They are a popular pet because of this beleif, a few years ago so was the green iguana, and we all know how that went.... anyone want to take a bet in 20 years time, the bearded dragon will be considerd an advanced pet?

Another thing that annoys me slightly, is the mentality keepers have.
"oh well my beardie is eating fine thankyou" well my beardie just laid a load of healthy eggs! what on earth is that meant to prove? eating and breeding is not a sign of health, ill animals can eat, healthy ones might not it is subjective and varible, and some awareness DOES need to be raised here and they do need to stop being bred from, I know of a few shops and keepers flooded with them and I read about it alot on this forum and unfortuntely things don't look like they are going to improve any time soon, keepers want to satisfy themselves with the expirience, one or two eggs just wont satisfy it...

I myself have two rescued bearded dragons, ironically I do keep them together, but in most circumstances and captive situations I wouldn't advise it.

Either way I will show my support and like the page 

Rant over.


----------



## Tarron (May 30, 2010)

Salazare Slytherin said:


> The bearded dragon is now in the exact same position the green iguana was only a few years ago, their so called "ease of care" placid tame nature and tame and calm nature makes them sound fantastic right?
> 
> It has baffled me for some time why this so "called" easy to care for reptile floods the lizard section with help threads.
> 
> ...


It may have been a rant, but it is justified and you speak a lot of sense Salazare. Thank you for the support.

Maybe that is the way forward, stop advising them as a 'starter'. In fact, stop advising any starters. The right starter lizard is the one that you have fully researched and are capable of providing for in every eventuality.


----------



## Tarron (May 30, 2010)

Just bumping for anyone that may be interested


----------



## TarentolaDave (Feb 8, 2013)

*Good point*

I have just had to have a rescued Beardie euthanased because of a ruptured internal abcess. The animal was cooked for most of it's life - when I plugged in what the previous owner used in the viv, temps exceeded 45C! These are complex,variable and intelligent animals which are massively overbred. Totally agree.

SS makes some excellent points, but actually, and as a slight aside, I see closer parallels between the Green Iguana and Bosc monitors (wild caught, difficult husbandry, intelligent and grow too big for most people) and think these are becoming a problem species (check the classifieds here).

My only disappointment with this thread is that it will fall on deaf ears!


----------



## Dragon-shadow (Dec 18, 2011)

Unfortunately the people with any sense would have seen what is going on in the real world and stopped breeding beardies or calling them 'starter' animals (I hate that term, it's like saying practise with this easy one then ditch it later when you want something that doesn't come with the 'beginners' tag, and they are animals not toys, no animal is easy to care for if you want to do it properly).

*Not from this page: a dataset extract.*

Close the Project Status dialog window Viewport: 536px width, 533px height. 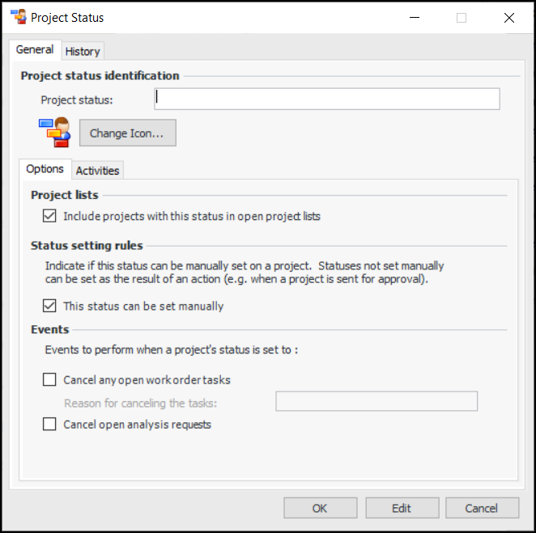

Those without any sense won't take any notice and have a go at those who point out the realities of breeding (for example the stress on the female and how much it costs compared to the pennies you get back from selling the young). As soon as they let slip what they are planning to do they get jumped on by a load of people telling them not to do it and instead of thinking "Well if loads of people are telling me not to do it maybe there are reasons why that I should pay attention to?" they just tell everyone to :censor: off and stop telling them what to do. I suppose the only good thing from this is that they normally get abusive and so banned from the group they are on (seen it on Facebook a lot) leaving them with fewer places to advertise and so making it harder for them to get rid of a load of beardies. Then they might realise that it's more hassle than it's worth and not going to make them loads of money.

I really wish people would stop selling them in pairs, ok so you may save a little money getting them on a deal but you are going to be paying out a lot more if things go wrong!


----------